Consumi sempre più al palo secondo l’indicatore (Icc) di Confcommercio: a marzo 2013 sono scesi fino al livello più basso dal 2000, segnando una dimiuizione del 3,4% in termini tendenziali (sull’anno) e dello dello 0,1% rispetto a febbraio.

Confcommercio rileva che il calo:


pur segnalando un'attenuazione della caduta della spesa reale, riporta i consumi ai livelli del 2000. In termini di media mobile a tre mesi l'indicatore, corretto dai fattori stagionali, segnala un nuovo arretramento. Nel primo trimestre l'Icc segnala, rispetto al primo trimestre del 2012, una flessione del 4,2%.

Più nel dettaglio la dinamica tendenziale dell'indice elaborato da Confcommercio a marzo fotografa una diminuzione del 3,9% della spesa per i beni e del 2,2% della domanda di servizi. L’unico comparto che mostra una tendenza in espansione rispetto a marzo 2012 è quello dei beni e servizi per le comunicazioni (+3,1%). Secondo la Confederazione italiana generale del commercio:


Il dato più negativo è ancora quello relativo ai beni e servizi per la mobilità la cui domanda registra una riduzione dell'8,5%. Il dato segnala il permanere di una situazione fortemente critica che interessa tutti i segmenti che compongono il comparto e che non sembra essere ancora giunta ad un punto di svolta.

Consistenti i tagli nei consumi anche per i beni e i servizi ricreativi (-5,6%); gli alimentari, le bevande e i tabacchi (-3,0%); gli alberghi, i pasti e le consumazioni fuori dalle mura domestiche (-2,8%) e per i beni e servizi per la casa (-2,7%).
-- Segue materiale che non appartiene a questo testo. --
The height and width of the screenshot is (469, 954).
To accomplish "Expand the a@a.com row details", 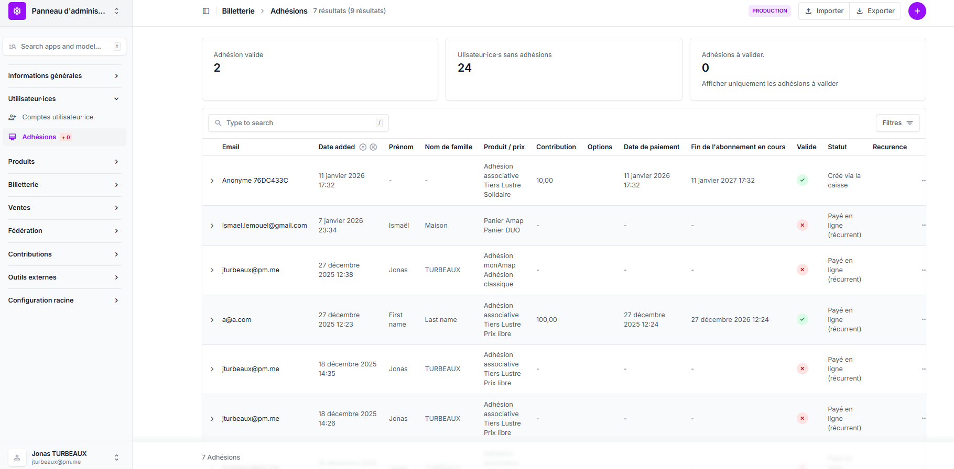I will 212,320.
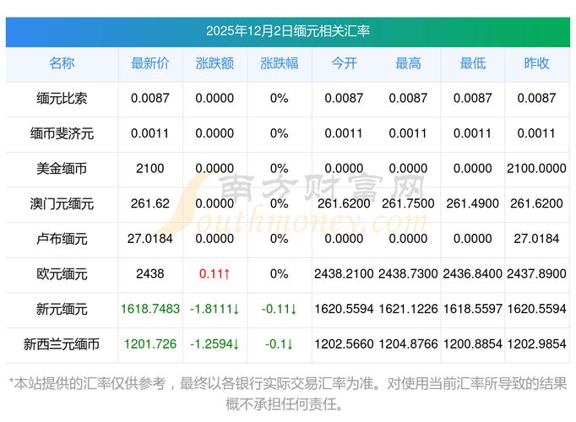Select the 美金缅币 row name
Viewport: 576px width, 422px height.
tap(62, 169)
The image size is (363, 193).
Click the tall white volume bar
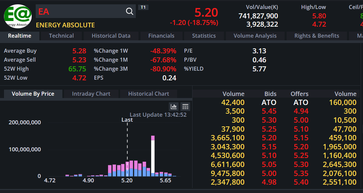tap(153, 157)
Si tira insomma sempre più la cinghia. Il dato non meraviglia affatto se se si considera la crescente perdita del potere d'acquisto degli italiani la cui spesa pro-capite è tornata in media sui livelli di 16 anni fa (15.700 euro). Contestualmente, dall'inizio della crisi, la propensione al risparmio è passata in un lustro (dal 2008 al 2012) dal 12 all’8%.